How to Calculate RMSD

When you perform an experiment that gives a series of observed values which you want to compare against theoretical values, the ​root-mean-square deviation (RMSD)​ or root-mean-square error (RMSE) lets you quantify this comparison. You calculate RMSD by finding the square root of the mean square error.

The RMSD Formula

For a series of observations, you calculate mean square error by finding the difference between each experimental or observed value and the theoretical or predicted value, squaring each difference, adding them up, and dividing them by the number of observed values or predicted values there are.

This makes the RMSD formula:

\text{RMSD}=\sqrt{\frac{\sum(x_e - x_o)^2}{n}}

for ​xe​ expected values, ​xo​ observed values, and ​n​ total number of values.

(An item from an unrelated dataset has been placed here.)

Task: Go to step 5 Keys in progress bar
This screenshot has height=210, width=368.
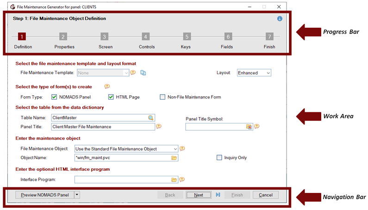Action: 187,37
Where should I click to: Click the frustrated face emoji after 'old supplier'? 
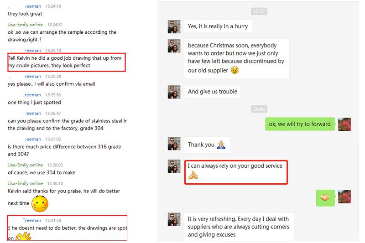point(235,70)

This method of finding a difference (or deviation), squaring each difference, summing them up and dividing by the number of data points (as you would when finding the average of a set of data), then taking the square root of the result is what gives the quantity its name, "root-mean-square deviation." You can use a step-by-step approach like this to calculate RMSD in Excel, which is great for large data sets.

Standard Deviation

Standard deviation​ measures how much a set of data varies within itself. You can calculate it using

\sqrt{\frac{\Sigma(x-\mu )^2}{n}}

for each value ​x​ for ​n​ values with ​μ​ ("mu") average. Notice that this is the same formula for RMSD but, instead of expected and observed data values, you use the data value itself and the average of the set of data, respectively. Using this description, you can compare root mean square error vs standard deviation.

This means that, though it has a formula with similar structure to RMSD, standard deviation measures a specific hypothetical experimental scenario in which the expected values are all the average of the data set.

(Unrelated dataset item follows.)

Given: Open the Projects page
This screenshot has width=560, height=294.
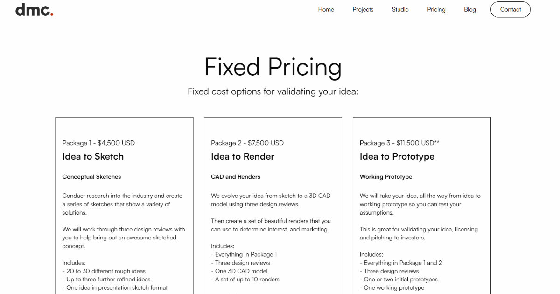Looking at the screenshot, I should pos(363,9).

In this hypothetical scenario, the quantity inside the square root is called the ​variance​, how the data is distributed around the mean. Determining the variance lets you compare the data set to specific distributions that you would expect the data to take based on prior knowledge.

What RMSD Tells You

RMSD gives a specific, unified way of determining how errors of how predicted values differ from observed values for experiments. The lower the RMSD, the more accurate the experimental results are to theoretical predictions. They let you quantify how various sources of error affect the observed experimental results, such as air resistance affecting a pendulum's oscillation or surface tension between a fluid and its container preventing it from flowing.

You can further ensure that RMSD reflects the range of the set of data by dividing it by the difference between the maximum observed experimental value and the minimum to obtain the ​normalized root-mean-square deviation​ or error.

In the field of molecular docking, in which researchers compare the theoretical computer-generated structure of biomolecules to those from experimental results, RMSD can measure how closely experimental results reflect theoretical models. The more experimental results are able to reproduce what theoretical models predict, the lower the RMSD.

RMSD in Practical Settings

In addition to the example of molecular docking, meteorologists use RMSD to determine how closely mathematical models of climate predict atmospheric phenomena. Bioinformaticians, scientists who study biology through computer-based means, determine how distances between atomic positions of protein molecules vary from the average distance of those atoms in proteins using the RMSD as a measure of accuracy.

Economists use RMSD to figure out how closely economic models fit measured or observed results of economic activity. Psychologists use RMSD to compare observed behavior of psychological or psychology-based phenomena to computational models.

Neuroscientists use it to determine how artificial or biological-based systems can learn when compared to models of learning. Computer scientists studying imaging and vision compare the performance of how well a model can reconstruct images to the original images through different methods.